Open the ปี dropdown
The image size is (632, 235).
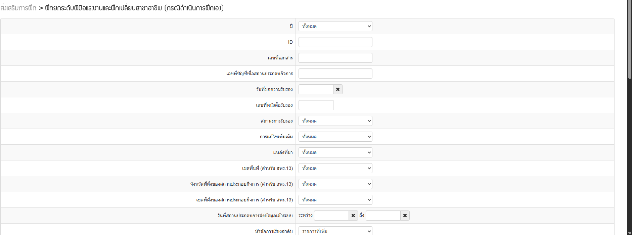335,26
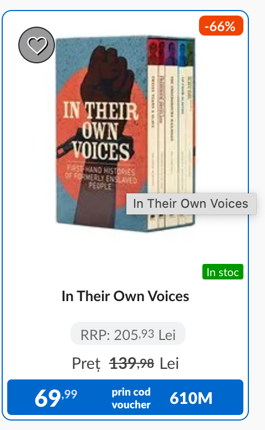Click the struck-through 139,98 price
The width and height of the screenshot is (265, 430).
(131, 363)
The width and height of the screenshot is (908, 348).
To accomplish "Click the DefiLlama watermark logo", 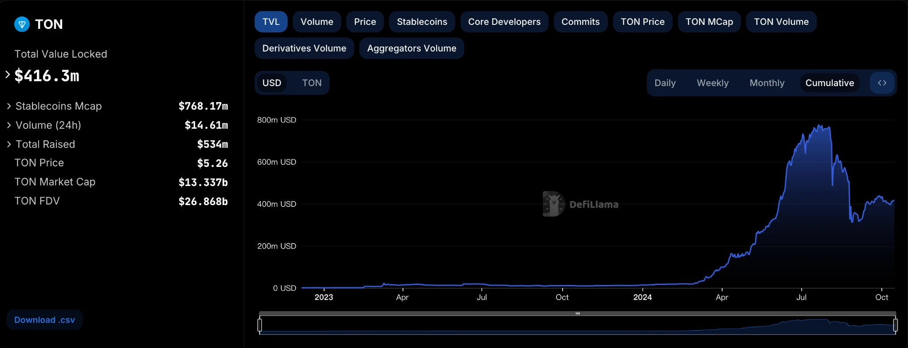I will click(x=554, y=204).
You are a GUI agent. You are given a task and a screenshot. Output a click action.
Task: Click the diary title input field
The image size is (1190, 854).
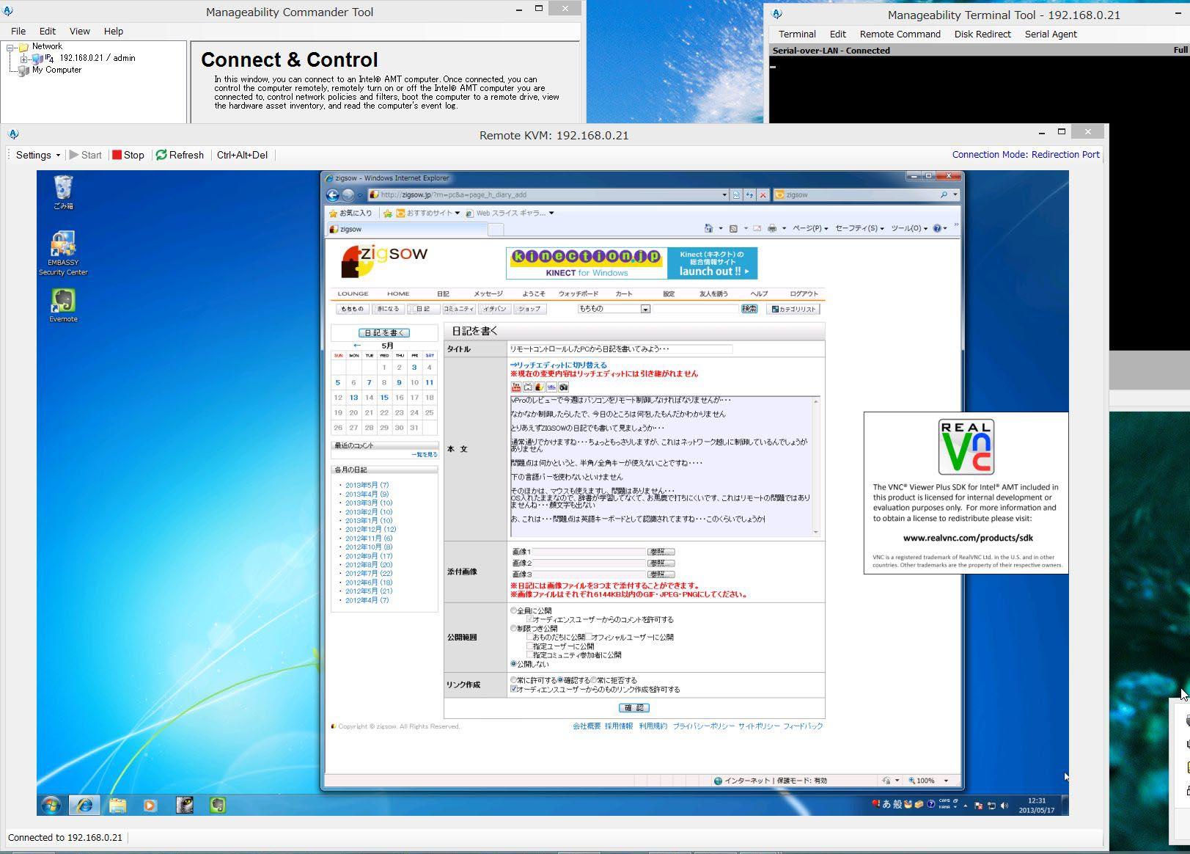pyautogui.click(x=620, y=349)
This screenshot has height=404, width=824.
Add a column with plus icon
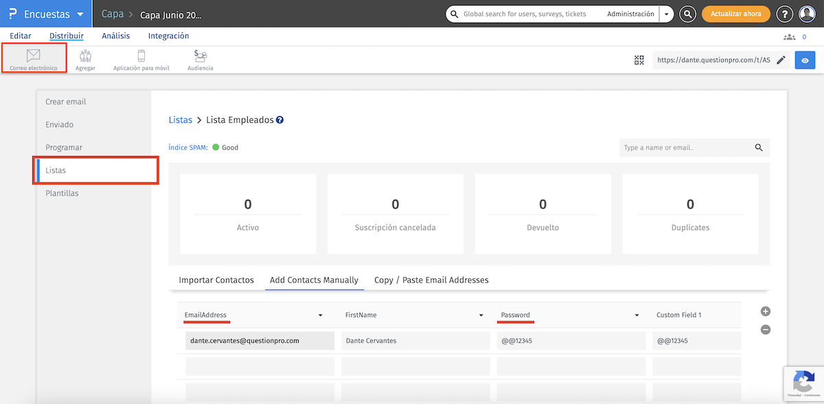coord(766,311)
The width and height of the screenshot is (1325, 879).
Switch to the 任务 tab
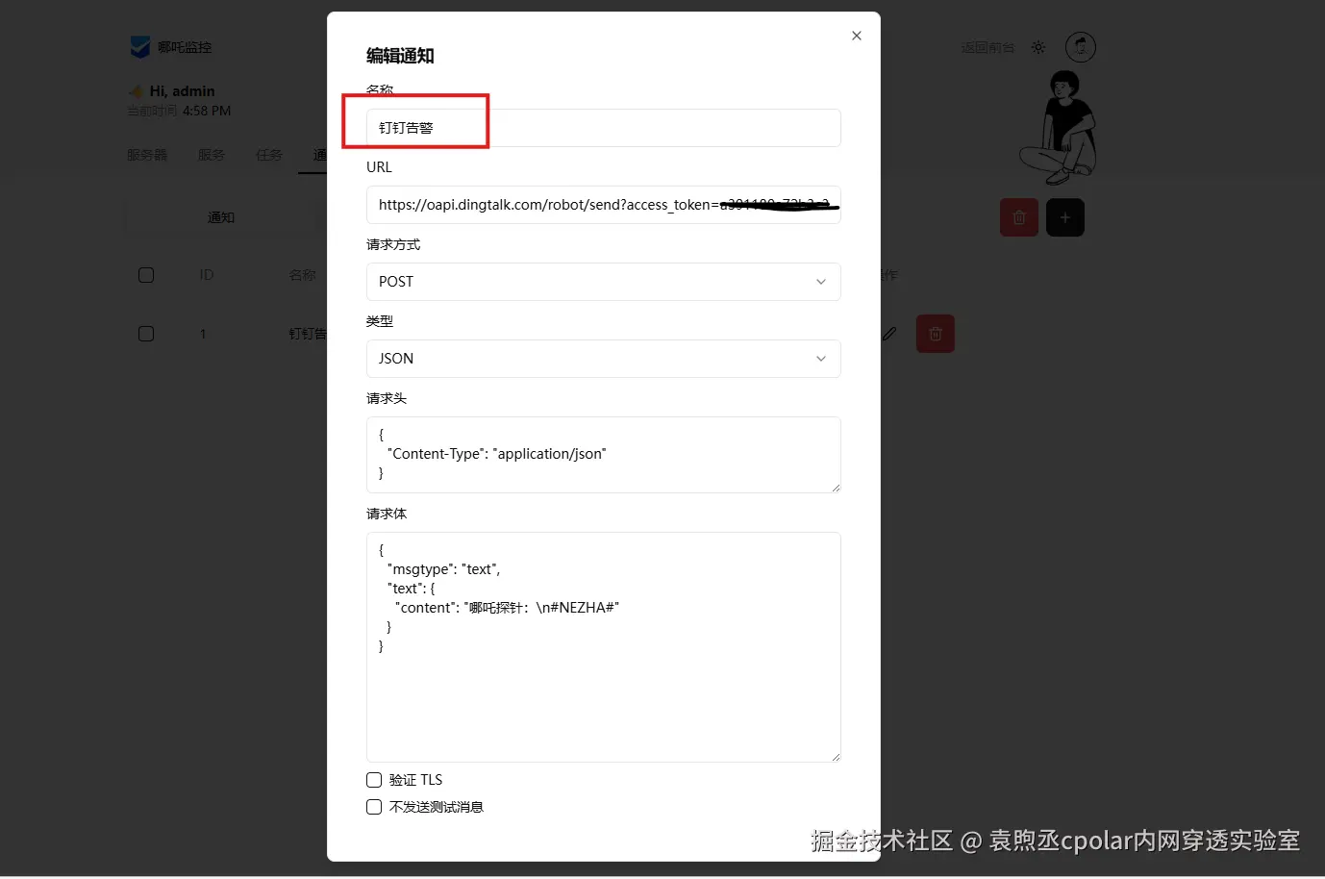269,155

####

▶ Problem to solve:
All lines from the one containing "Add a column with plus icon" through the final line of the entries above must be restated word for word, pictures excluded.

▶ Exercise output:
Add a column with plus icon
coord(766,311)
The width and height of the screenshot is (1325, 879).
Switch to the 任务 tab
269,155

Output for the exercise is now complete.